Prompt: Can you render every line of the entries below as a JSON list of strings, one string per line, with blank lines dropped and the pictures left out?

###

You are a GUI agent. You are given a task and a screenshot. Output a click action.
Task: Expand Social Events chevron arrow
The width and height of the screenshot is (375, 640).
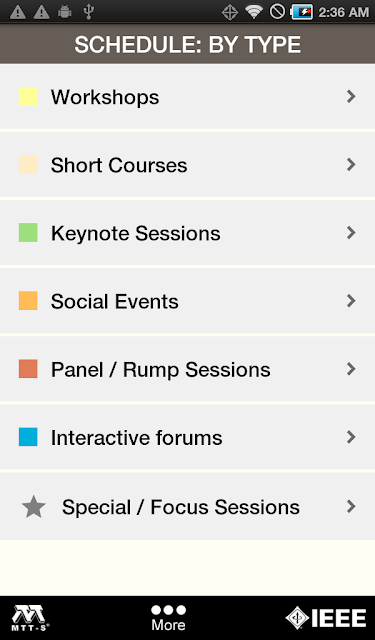tap(351, 301)

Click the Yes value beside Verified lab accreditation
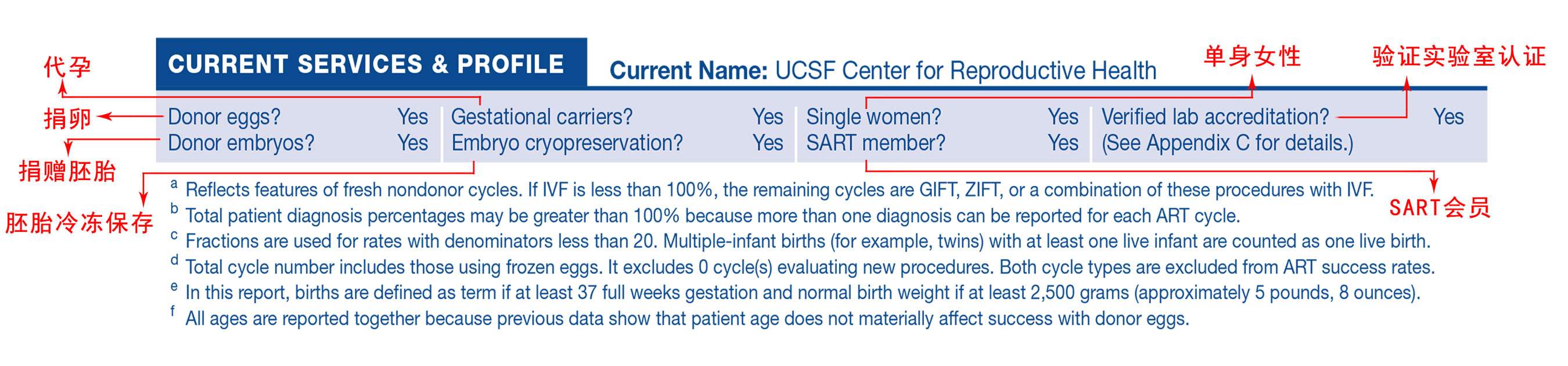tap(1448, 116)
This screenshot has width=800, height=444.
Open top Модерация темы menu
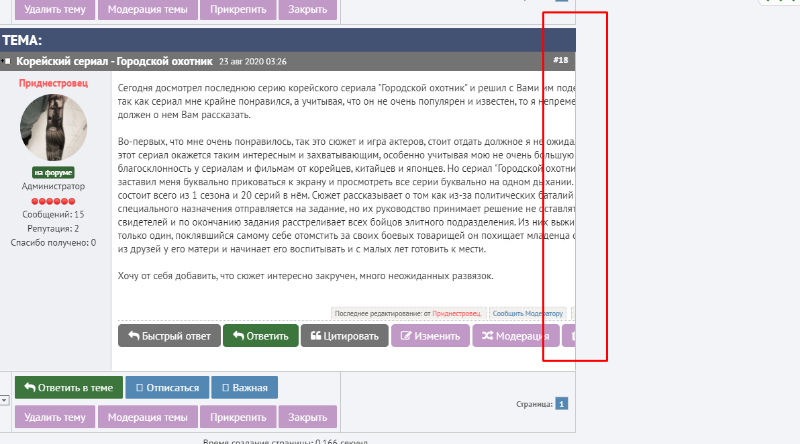pyautogui.click(x=147, y=10)
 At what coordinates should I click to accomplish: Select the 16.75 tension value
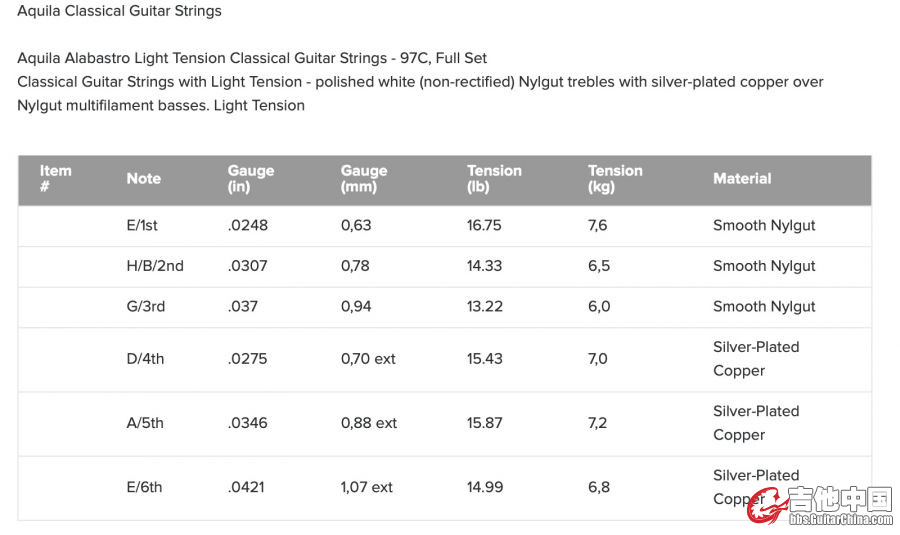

###

Written answer:
[
  "You are a GUI agent. You are given a task and a screenshot. Output a click action.",
  "Task: Expand Social Events chevron arrow",
  "The width and height of the screenshot is (375, 640).",
  "tap(351, 301)",
  "Click the Yes value beside Verified lab accreditation",
  "tap(1448, 116)",
  "This screenshot has width=800, height=444.",
  "Open top Модерация темы menu",
  "pyautogui.click(x=147, y=10)",
  " At what coordinates should I click to accomplish: Select the 16.75 tension value"
]